───── DATA RECORDS

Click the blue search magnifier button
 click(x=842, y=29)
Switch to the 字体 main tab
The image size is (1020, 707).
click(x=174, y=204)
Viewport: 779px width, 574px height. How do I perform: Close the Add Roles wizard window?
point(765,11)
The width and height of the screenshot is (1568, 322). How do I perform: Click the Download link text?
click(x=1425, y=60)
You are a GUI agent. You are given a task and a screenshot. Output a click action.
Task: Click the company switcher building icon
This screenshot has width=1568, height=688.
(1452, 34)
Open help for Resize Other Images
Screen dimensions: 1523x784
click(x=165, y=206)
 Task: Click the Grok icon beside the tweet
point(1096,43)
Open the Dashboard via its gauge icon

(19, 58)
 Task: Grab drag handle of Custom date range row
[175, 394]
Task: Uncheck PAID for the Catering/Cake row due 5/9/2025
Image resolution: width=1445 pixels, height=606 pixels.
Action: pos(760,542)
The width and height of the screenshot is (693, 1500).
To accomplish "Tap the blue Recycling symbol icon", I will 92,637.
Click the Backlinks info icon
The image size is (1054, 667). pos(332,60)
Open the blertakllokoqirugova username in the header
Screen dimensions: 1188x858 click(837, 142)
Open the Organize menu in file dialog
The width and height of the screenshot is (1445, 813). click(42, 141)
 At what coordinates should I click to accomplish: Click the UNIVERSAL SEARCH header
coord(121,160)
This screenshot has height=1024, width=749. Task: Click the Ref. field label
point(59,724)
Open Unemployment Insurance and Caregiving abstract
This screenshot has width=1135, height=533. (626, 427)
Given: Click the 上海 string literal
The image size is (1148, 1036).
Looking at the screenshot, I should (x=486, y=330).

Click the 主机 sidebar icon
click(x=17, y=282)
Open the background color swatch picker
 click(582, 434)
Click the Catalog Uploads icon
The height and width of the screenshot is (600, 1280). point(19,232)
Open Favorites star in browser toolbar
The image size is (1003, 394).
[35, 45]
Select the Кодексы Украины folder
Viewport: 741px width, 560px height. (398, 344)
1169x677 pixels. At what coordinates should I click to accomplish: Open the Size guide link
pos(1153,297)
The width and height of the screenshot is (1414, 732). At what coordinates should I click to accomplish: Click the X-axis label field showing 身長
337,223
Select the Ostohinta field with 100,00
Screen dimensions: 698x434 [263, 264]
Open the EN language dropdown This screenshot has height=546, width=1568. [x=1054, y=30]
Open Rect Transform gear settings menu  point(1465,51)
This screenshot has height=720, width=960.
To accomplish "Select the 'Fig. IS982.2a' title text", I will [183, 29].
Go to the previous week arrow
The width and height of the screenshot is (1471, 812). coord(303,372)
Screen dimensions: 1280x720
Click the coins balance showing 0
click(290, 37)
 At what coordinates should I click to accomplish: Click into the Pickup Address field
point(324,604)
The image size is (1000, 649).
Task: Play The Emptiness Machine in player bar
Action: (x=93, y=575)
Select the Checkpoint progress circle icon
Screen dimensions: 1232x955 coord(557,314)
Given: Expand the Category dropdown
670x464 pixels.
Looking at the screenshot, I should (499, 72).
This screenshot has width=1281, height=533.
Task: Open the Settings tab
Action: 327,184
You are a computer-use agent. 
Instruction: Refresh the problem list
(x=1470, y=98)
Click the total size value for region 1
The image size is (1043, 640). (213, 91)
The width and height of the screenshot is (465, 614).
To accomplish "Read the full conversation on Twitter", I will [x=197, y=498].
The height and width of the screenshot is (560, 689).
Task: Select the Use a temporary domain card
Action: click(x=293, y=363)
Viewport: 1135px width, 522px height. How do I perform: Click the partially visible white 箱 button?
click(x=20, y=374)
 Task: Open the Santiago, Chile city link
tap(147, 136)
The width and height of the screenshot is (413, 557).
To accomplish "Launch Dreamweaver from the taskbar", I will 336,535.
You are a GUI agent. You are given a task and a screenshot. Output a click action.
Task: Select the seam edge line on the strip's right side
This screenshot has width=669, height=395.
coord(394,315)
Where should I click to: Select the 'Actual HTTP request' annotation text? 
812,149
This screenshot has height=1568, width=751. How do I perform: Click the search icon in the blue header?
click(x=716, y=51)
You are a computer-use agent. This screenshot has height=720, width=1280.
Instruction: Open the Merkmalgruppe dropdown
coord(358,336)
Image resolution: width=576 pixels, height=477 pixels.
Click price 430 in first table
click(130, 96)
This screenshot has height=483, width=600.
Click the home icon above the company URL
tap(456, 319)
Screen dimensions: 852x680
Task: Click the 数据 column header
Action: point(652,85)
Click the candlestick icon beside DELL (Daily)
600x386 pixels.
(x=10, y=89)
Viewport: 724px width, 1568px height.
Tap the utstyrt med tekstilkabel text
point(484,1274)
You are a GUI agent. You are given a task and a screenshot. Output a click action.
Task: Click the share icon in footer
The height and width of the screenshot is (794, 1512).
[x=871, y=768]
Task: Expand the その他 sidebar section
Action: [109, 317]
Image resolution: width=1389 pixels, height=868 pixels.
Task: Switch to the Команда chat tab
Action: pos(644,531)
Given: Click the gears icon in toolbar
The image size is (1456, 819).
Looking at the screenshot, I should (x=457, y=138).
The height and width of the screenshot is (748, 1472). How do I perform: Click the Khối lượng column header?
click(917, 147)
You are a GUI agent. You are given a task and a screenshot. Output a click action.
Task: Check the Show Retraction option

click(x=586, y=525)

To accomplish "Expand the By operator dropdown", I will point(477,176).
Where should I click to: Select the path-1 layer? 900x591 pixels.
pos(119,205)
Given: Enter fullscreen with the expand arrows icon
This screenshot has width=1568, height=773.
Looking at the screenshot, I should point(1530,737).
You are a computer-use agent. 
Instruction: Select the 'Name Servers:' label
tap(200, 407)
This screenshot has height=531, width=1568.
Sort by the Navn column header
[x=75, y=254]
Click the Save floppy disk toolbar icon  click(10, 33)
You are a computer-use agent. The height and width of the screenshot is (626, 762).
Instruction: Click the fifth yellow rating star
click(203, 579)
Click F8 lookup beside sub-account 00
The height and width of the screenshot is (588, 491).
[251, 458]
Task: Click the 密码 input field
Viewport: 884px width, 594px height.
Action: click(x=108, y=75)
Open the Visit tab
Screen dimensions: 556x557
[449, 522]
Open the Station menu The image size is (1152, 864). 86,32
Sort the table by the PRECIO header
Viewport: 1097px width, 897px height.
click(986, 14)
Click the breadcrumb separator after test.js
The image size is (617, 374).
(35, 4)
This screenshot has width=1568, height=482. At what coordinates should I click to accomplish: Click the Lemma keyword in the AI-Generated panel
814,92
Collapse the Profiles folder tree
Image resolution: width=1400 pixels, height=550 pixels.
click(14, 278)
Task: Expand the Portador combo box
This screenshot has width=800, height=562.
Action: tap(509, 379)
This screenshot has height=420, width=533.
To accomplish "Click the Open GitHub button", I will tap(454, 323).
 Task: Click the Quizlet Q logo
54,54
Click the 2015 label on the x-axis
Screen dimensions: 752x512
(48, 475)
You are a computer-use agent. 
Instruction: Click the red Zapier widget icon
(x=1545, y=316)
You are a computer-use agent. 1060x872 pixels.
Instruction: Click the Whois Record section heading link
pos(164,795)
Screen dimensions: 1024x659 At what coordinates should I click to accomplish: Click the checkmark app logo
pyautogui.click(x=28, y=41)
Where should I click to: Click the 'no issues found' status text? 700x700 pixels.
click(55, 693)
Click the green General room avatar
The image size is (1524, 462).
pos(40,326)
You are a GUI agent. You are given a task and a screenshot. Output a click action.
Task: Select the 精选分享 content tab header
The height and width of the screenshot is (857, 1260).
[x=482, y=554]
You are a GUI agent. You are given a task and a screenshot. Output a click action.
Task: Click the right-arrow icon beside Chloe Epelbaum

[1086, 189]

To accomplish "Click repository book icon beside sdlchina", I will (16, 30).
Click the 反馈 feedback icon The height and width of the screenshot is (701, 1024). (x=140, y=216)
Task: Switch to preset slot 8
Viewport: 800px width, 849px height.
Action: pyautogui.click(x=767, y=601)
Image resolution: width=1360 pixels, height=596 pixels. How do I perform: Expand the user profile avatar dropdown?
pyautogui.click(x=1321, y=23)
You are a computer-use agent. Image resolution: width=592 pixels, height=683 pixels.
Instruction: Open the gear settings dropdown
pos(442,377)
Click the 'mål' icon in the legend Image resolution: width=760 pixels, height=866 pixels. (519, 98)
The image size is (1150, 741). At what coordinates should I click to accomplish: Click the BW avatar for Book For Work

──────────

> _ASSIGNMENT_: Starting at the line that contains "Image resolution: width=1360", reproduce each line through the end of the records exactly, both ends included.

> _EXERCISE RESPONSE_:
Image resolution: width=1360 pixels, height=596 pixels. How do I perform: Expand the user profile avatar dropdown?
pyautogui.click(x=1321, y=23)
You are a computer-use agent. Image resolution: width=592 pixels, height=683 pixels.
Instruction: Open the gear settings dropdown
pos(442,377)
Click the 'mål' icon in the legend Image resolution: width=760 pixels, height=866 pixels. (519, 98)
The image size is (1150, 741). At what coordinates should I click to accomplish: Click the BW avatar for Book For Work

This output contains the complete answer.